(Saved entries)
※
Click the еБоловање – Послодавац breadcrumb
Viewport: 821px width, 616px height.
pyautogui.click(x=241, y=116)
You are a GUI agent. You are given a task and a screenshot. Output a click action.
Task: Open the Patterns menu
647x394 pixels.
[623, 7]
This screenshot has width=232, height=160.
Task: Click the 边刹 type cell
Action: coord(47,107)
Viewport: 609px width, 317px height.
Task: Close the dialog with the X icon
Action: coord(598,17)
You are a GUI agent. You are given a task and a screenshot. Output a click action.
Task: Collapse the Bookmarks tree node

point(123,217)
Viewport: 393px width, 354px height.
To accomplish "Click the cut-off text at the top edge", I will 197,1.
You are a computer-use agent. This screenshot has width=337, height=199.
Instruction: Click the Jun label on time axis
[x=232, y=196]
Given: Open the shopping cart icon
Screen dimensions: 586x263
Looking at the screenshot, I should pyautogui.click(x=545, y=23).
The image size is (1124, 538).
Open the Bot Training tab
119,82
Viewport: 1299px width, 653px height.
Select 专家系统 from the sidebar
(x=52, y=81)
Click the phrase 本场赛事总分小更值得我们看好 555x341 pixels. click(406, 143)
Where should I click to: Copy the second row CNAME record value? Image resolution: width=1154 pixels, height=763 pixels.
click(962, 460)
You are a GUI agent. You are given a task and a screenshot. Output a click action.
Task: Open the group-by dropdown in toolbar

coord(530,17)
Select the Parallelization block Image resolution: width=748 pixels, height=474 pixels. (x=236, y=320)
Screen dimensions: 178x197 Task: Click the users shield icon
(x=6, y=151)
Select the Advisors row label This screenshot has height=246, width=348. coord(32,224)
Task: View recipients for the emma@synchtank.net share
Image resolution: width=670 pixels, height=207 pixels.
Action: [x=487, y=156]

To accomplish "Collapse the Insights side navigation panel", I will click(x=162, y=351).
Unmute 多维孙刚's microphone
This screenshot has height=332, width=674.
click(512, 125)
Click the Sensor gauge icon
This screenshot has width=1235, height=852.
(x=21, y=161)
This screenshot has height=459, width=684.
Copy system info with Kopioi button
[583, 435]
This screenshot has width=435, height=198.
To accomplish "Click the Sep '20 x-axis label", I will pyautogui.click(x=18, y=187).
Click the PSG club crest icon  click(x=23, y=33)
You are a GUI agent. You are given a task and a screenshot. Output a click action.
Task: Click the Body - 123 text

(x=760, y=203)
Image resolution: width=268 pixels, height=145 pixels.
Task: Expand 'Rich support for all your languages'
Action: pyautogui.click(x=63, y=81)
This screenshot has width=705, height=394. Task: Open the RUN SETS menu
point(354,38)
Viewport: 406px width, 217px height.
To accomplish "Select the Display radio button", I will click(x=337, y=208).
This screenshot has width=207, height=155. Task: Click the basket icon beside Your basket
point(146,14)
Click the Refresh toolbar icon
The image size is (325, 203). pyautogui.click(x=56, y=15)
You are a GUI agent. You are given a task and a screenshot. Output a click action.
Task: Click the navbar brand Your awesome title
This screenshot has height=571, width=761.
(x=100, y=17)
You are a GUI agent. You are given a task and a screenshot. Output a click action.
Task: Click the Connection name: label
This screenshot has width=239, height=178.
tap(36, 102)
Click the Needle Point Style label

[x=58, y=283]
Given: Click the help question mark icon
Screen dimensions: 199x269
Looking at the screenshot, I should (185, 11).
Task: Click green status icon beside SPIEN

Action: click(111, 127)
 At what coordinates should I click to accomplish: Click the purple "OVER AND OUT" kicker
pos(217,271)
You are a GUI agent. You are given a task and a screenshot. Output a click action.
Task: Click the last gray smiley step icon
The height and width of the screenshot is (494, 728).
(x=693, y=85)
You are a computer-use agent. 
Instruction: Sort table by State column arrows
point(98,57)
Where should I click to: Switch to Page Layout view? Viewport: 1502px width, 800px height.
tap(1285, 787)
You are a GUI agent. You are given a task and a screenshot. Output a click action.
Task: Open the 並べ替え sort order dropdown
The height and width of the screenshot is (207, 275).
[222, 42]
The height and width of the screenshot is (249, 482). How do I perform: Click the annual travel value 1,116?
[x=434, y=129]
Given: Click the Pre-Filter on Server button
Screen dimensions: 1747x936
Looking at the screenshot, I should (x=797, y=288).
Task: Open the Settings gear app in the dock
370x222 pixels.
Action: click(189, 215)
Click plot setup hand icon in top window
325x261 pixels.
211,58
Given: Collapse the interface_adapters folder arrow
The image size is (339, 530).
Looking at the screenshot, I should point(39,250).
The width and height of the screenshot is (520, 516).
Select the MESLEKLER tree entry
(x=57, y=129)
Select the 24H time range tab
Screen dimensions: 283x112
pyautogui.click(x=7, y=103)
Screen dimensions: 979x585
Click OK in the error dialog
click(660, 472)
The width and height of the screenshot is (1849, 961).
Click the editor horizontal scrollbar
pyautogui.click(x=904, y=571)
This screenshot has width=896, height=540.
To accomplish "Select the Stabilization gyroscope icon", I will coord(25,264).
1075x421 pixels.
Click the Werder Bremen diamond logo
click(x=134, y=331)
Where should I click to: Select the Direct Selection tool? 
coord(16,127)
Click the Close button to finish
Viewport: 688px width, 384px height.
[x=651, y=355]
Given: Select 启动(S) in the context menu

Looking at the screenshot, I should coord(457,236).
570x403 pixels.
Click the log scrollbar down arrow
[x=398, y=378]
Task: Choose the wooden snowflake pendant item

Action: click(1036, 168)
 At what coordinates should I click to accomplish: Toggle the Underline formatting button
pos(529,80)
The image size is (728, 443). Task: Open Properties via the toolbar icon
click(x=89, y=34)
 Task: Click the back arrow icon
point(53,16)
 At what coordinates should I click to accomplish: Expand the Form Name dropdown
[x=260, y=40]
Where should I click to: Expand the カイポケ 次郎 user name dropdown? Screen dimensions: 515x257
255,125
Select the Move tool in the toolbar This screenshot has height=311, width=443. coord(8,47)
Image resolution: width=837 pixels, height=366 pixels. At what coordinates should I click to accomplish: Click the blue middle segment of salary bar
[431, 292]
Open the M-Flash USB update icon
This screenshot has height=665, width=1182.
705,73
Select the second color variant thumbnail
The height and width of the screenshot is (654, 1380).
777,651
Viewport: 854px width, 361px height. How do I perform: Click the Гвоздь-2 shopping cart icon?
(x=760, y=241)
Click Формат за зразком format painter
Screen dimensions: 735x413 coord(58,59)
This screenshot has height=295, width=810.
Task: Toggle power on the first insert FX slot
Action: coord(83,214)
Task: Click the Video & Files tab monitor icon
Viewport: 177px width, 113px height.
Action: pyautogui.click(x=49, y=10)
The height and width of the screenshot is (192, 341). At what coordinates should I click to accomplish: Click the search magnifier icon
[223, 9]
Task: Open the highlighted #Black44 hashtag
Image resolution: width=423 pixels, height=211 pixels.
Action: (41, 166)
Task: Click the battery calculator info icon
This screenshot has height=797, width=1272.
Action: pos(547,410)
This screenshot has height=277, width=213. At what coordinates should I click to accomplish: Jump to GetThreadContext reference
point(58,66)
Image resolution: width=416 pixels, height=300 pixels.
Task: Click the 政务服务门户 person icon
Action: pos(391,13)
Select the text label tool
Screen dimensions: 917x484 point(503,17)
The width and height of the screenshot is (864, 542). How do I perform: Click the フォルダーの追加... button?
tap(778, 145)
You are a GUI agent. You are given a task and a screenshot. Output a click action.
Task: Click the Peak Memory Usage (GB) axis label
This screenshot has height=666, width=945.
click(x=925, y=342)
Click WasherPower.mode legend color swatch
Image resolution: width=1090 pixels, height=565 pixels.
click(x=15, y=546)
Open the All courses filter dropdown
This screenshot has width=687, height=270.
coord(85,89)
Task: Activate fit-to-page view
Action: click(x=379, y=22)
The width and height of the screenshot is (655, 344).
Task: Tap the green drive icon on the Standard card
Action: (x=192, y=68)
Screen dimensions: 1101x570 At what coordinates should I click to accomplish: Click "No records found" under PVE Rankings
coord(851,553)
※
• **ASSIGNMENT**
Could you restate, word for word, the lines above from the one with "Given: Select 启动(S) in the context menu" to the one with "Select the Move", both included?

• **TASK ANSWER**
Given: Select 启动(S) in the context menu

Looking at the screenshot, I should coord(457,236).
570x403 pixels.
Click the log scrollbar down arrow
[x=398, y=378]
Task: Choose the wooden snowflake pendant item

Action: click(1036, 168)
 At what coordinates should I click to accomplish: Toggle the Underline formatting button
pos(529,80)
The image size is (728, 443). Task: Open Properties via the toolbar icon
click(x=89, y=34)
 Task: Click the back arrow icon
point(53,16)
 At what coordinates should I click to accomplish: Expand the Form Name dropdown
[x=260, y=40]
Where should I click to: Expand the カイポケ 次郎 user name dropdown? Screen dimensions: 515x257
255,125
Select the Move tool in the toolbar This screenshot has height=311, width=443. coord(8,47)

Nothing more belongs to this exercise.